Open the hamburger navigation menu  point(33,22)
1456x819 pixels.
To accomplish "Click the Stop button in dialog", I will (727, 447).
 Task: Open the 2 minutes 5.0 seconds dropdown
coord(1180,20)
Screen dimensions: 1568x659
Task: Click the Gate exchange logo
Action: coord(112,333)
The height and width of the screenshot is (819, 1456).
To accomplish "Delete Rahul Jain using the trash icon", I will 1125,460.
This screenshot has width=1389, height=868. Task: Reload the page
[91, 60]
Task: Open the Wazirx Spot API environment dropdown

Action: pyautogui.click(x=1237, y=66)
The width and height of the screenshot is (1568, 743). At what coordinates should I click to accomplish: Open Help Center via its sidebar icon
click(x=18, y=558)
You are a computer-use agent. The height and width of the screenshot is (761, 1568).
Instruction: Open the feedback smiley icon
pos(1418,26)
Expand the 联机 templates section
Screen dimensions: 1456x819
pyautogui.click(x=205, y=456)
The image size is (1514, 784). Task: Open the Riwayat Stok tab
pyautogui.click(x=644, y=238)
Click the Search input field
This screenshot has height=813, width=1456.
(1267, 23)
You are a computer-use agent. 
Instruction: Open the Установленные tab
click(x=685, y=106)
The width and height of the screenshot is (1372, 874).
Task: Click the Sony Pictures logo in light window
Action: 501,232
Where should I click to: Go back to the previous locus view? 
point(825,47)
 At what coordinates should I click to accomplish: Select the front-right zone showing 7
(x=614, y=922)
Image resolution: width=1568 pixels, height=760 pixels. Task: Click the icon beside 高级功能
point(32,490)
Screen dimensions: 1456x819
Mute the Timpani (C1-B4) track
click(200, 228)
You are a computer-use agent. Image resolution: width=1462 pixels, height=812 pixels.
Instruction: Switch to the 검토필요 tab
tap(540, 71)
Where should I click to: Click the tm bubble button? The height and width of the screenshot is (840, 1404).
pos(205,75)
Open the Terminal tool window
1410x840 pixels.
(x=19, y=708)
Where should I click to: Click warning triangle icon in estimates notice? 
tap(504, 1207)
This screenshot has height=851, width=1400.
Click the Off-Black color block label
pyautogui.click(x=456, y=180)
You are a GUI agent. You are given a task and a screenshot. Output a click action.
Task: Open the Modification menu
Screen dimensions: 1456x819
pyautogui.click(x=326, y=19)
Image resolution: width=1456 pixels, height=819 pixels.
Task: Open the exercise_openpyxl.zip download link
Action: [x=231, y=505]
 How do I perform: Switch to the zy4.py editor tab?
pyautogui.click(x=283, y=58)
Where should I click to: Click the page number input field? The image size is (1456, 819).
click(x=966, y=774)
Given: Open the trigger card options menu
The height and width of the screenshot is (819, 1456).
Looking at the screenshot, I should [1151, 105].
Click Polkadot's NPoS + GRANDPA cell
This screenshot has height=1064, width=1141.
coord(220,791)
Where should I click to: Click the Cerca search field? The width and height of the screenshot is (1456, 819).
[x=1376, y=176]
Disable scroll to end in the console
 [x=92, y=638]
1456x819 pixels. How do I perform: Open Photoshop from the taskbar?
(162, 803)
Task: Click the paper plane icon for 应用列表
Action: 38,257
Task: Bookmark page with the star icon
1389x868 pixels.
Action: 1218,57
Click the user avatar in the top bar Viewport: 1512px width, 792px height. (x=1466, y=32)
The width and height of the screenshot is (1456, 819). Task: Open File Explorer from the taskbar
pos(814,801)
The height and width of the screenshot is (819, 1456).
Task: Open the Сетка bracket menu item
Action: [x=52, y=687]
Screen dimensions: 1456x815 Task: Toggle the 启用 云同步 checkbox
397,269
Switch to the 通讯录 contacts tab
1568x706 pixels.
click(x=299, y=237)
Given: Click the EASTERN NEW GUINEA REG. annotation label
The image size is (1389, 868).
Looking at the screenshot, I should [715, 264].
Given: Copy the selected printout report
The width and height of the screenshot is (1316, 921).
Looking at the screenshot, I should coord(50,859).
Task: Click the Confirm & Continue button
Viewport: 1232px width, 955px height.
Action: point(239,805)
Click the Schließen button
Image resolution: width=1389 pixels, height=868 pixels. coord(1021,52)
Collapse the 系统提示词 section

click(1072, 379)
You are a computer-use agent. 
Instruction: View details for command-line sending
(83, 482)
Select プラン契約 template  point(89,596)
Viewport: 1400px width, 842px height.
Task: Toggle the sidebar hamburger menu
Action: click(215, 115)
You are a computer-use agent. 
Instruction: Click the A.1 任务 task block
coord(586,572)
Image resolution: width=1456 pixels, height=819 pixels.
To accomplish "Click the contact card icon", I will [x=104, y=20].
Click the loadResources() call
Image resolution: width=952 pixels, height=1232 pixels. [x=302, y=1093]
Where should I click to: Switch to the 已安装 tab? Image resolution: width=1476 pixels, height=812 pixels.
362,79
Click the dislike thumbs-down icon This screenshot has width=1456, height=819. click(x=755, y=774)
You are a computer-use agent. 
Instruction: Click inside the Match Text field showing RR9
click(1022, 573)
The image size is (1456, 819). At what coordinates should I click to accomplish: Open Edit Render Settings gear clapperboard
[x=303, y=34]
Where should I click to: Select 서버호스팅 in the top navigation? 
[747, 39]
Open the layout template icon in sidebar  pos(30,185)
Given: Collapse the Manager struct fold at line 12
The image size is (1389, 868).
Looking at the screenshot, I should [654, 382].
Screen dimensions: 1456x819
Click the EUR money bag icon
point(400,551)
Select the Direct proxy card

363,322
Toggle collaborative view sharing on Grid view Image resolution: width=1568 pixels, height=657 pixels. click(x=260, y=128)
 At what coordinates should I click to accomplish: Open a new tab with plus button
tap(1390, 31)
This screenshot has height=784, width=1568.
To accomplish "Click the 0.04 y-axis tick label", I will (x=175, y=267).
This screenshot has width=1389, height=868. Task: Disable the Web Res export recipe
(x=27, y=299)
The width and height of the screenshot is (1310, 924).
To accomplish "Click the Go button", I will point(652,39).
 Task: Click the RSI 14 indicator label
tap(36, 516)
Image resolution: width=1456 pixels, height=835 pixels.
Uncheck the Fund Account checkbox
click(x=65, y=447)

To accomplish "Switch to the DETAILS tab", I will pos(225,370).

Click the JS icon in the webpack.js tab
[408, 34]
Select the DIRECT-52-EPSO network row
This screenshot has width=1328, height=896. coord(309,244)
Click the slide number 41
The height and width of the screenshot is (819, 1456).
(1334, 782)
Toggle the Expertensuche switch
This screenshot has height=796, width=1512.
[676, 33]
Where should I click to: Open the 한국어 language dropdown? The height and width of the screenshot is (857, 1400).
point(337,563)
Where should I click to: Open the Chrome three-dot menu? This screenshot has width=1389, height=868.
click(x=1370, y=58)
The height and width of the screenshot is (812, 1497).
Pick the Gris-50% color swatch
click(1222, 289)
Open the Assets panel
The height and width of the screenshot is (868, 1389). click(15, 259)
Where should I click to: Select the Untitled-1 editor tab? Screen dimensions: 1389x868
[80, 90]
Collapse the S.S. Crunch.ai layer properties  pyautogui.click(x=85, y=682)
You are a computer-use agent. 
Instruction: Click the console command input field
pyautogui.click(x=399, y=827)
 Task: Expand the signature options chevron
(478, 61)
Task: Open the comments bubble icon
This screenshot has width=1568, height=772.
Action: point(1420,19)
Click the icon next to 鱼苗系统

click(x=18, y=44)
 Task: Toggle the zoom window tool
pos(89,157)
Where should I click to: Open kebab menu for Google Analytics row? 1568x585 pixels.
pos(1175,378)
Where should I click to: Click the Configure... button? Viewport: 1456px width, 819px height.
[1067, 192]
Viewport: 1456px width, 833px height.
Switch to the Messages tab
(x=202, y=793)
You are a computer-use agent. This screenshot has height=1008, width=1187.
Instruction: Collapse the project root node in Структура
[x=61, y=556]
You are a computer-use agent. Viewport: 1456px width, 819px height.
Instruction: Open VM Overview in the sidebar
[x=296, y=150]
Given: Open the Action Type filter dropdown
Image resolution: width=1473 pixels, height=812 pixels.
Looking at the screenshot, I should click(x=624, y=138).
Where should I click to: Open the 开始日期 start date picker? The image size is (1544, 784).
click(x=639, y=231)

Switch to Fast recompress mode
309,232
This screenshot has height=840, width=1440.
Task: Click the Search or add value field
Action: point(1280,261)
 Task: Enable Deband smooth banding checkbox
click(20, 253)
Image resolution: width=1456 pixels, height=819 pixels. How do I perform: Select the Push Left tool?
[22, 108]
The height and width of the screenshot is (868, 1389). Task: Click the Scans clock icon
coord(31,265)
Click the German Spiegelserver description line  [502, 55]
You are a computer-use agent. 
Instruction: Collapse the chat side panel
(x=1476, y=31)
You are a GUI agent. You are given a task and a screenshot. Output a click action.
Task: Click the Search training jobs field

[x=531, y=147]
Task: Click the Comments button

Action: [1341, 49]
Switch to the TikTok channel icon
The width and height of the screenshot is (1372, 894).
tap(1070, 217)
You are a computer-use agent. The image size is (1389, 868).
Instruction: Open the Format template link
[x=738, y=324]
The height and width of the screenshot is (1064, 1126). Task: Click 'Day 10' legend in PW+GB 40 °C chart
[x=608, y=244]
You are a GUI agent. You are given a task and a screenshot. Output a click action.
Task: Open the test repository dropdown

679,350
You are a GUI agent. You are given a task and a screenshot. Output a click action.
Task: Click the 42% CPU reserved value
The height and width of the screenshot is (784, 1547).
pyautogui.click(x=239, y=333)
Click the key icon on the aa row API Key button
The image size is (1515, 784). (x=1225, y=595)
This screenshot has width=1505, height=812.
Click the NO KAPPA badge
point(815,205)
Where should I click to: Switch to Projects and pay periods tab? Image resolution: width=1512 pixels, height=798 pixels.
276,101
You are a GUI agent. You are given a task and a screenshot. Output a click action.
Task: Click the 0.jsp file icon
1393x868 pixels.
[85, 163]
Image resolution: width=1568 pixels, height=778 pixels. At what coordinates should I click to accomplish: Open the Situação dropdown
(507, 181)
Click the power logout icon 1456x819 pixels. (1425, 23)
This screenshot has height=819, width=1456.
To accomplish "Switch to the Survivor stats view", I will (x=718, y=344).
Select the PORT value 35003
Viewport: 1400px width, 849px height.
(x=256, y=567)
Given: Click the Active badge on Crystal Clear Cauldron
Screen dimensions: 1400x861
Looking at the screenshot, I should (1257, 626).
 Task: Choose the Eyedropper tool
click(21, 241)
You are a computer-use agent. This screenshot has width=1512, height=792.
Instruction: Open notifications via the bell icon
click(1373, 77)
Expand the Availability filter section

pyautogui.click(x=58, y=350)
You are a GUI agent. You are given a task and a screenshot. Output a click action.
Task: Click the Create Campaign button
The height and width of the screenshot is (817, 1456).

■ **WHAT YOU HAVE TO DO**
Reproduce exactly the stretch of the material above that starts at the line with "Click the JS icon in the webpack.js tab" and ends at the line with "Task: Open the comments bubble icon", both included, and nothing else.

■ **TASK RESPONSE**
Click the JS icon in the webpack.js tab
[408, 34]
Select the DIRECT-52-EPSO network row
This screenshot has width=1328, height=896. coord(309,244)
Click the slide number 41
The height and width of the screenshot is (819, 1456).
(1334, 782)
Toggle the Expertensuche switch
This screenshot has height=796, width=1512.
[676, 33]
Where should I click to: Open the 한국어 language dropdown? The height and width of the screenshot is (857, 1400).
point(337,563)
Where should I click to: Open the Chrome three-dot menu? This screenshot has width=1389, height=868.
click(x=1370, y=58)
The height and width of the screenshot is (812, 1497).
Pick the Gris-50% color swatch
click(1222, 289)
Open the Assets panel
The height and width of the screenshot is (868, 1389). click(15, 259)
Where should I click to: Select the Untitled-1 editor tab? Screen dimensions: 1389x868
[80, 90]
Collapse the S.S. Crunch.ai layer properties  pyautogui.click(x=85, y=682)
You are a computer-use agent. 
Instruction: Click the console command input field
pyautogui.click(x=399, y=827)
 Task: Expand the signature options chevron
(478, 61)
Task: Open the comments bubble icon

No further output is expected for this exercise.